Thatcher did not anticipate Falklands crisis

December 29, 2012 02:50 am | Updated 02:50 am IST - LONDON:

Margaret Thatcher admitted that she did not anticipate the Falklands crisis and was taken by surprise when Argentina invaded the disputed Islands in April 1982, according to documents released on Friday.

The invasion sparked a war that Britain won massively, boosting her popularity.

“I never, never expected the Argentines to invade the Falklands head-on. It was such a stupid thing to do, as events happened, such a stupid thing even to contemplate doing”, said the then Conservative Prime Minister, a few months after the war ended.

Giving evidence to the Falkland Islands Review Committee, chaired by Lord Franks, whose full transcript has been made public for the first time, she said: “You can imagine that turned a knife in my heart, that lot.”

Describing it as the “worst moment” of her life, Mrs Thatcher said: “That night no-one could tell me whether we could retake the Falklands — no-one. We did not know — we did not know.”

One historian described the documents, released at the end of the 30-year embargo, as among the “most powerful material” declassified in the last three decades.

Though the crisis had been building up for sometime, it was barely two days before she was shown the “raw intelligence” that she thought an invasion was likely. But by then it was too late — and on April 2, Argentina occupied the Islands. A two-month long war ensued, ending with the surrender of Argentine forces in June. The then Foreign Secretary Lord Peter Carrington was widely accused of ignoring the warning signals in the run-up to the invasion and was forced to resign.

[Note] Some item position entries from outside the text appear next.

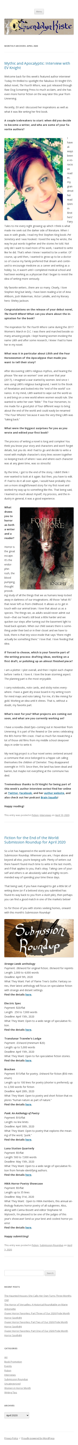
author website (54, 793)
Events (8, 1366)
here (28, 994)
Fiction (35, 815)
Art (5, 1357)
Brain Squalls (49, 797)
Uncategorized (12, 1383)
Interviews (45, 815)
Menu (39, 11)
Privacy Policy (11, 1438)
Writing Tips (10, 1392)
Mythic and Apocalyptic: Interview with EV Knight (37, 65)
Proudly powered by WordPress (37, 1438)
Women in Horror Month (17, 1388)
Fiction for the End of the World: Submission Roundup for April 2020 (34, 840)
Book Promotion (13, 1361)
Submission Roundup (51, 1245)
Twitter (13, 793)
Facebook (25, 793)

He told the Franks Committee: “I have been accused, and was accused violently after April 2 in the House of Commons, and in the press and elsewhere — of wilfully ignoring signs and statements and evidence, and just ignoring it. I can truthfully say I did not do any of these things… they [the signs] were not there.” The war soured relations with the U.S., which was suspected of backing the Argentinian claim to the U.K.-administered Islands.